But that wasn’t the only change that affects the personal injury field. There was also a change as to where lawsuits can be brought.
Currently, a lawsuit can generally be brought either in the county where the plaintiff resides, or the county where the defendant resides. Thus, if someone from Manhattan and someone from Suffolk were involved in an auto collision in Nassau — which sits between the two for you non-local readers — the plaintiff could choose either Manhattan or Suffolk as the venue for the lawsuit. But not the county in between where it actually happened.
But late yesterday both the Senate and the Assembly passed a bill to amend that to include also the place where that collision took place, adding the words in all caps to CPLR 501(a):
Except where otherwise prescribed by law, the place of trial shall be in the county in which one of the parties resided when it was commenced; THE COUNTY IN WHICH A SUBSTANTIAL PART OF THE EVENTS OR OMISSIONS GIVING RISE TO THE CLAIM OCCURRED; or, if none of the parties then resided in the state, in any county designated by the plaintiff. A party resident in more than one county shall be deemed a resident of each such county.

## DATA SECTION
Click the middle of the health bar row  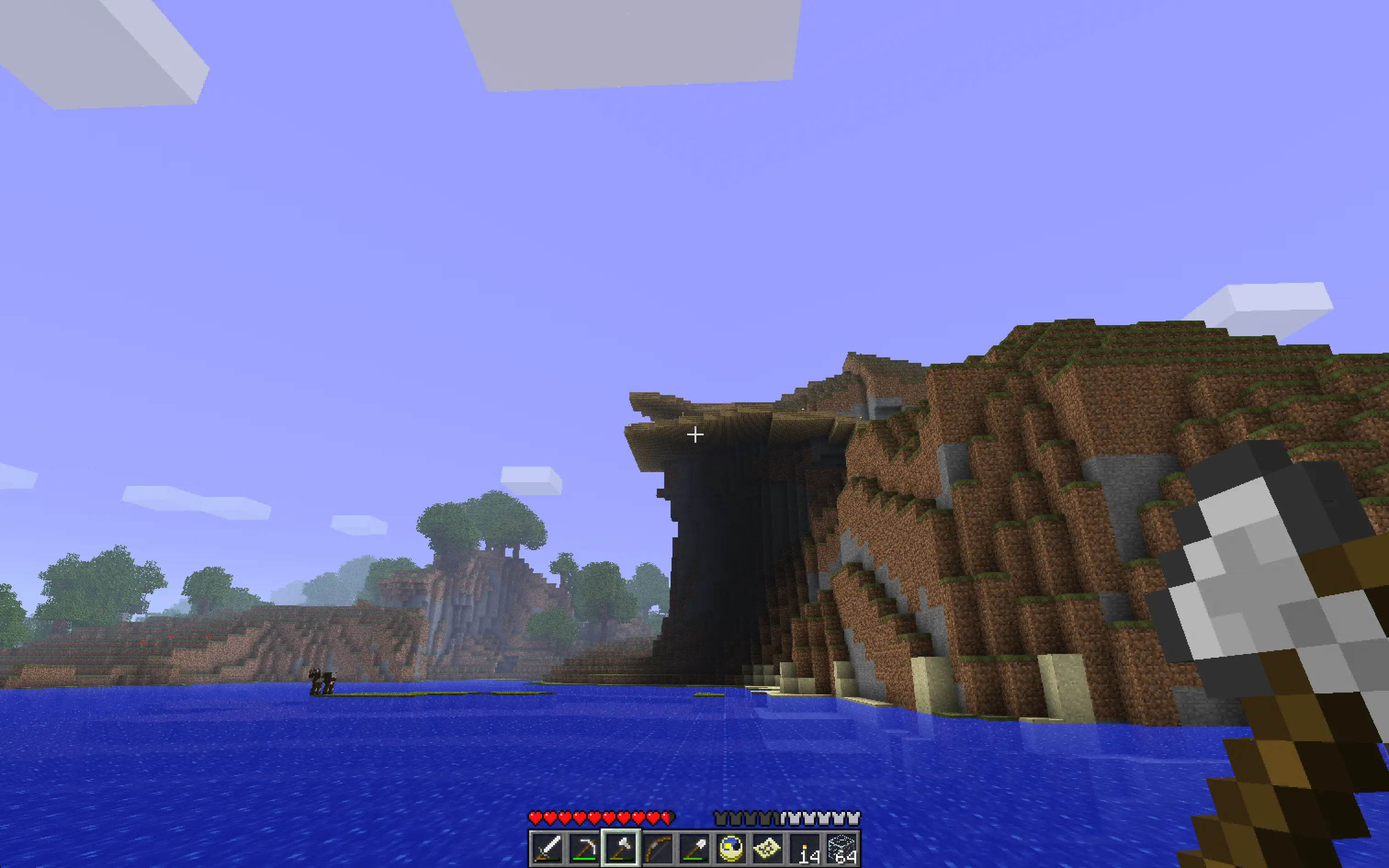pyautogui.click(x=603, y=817)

## PROMPT 1
Which provision does the bill described in the passage on lawsuit venue amend?
## PROMPT 2
Summarize the passage on lawsuit venue in two sentences.
## PROMPT 3
According to the passage on lawsuit venue, why can't a plaintiff currently bring the Manhattan–Suffolk collision suit in Nassau? Answer in one or two sentences.
Rely only on the passage on lawsuit venue.

## CORRECT RESULT 1
CPLR 501(a).

## CORRECT RESULT 2
Currently, a lawsuit can generally be brought in the county where either the plaintiff or the defendant resides, but not in the county where the incident actually happened. Both the Senate and the Assembly passed a bill amending CPLR 501(a) so that trial may also be held in the county where a substantial part of the events or omissions giving rise to the claim occurred.

## CORRECT RESULT 3
Under the current rule, a lawsuit can generally be brought only in the county where the plaintiff resides or the county where the defendant resides. Neither party lives in Nassau, so the county where the collision actually happened is not an available venue.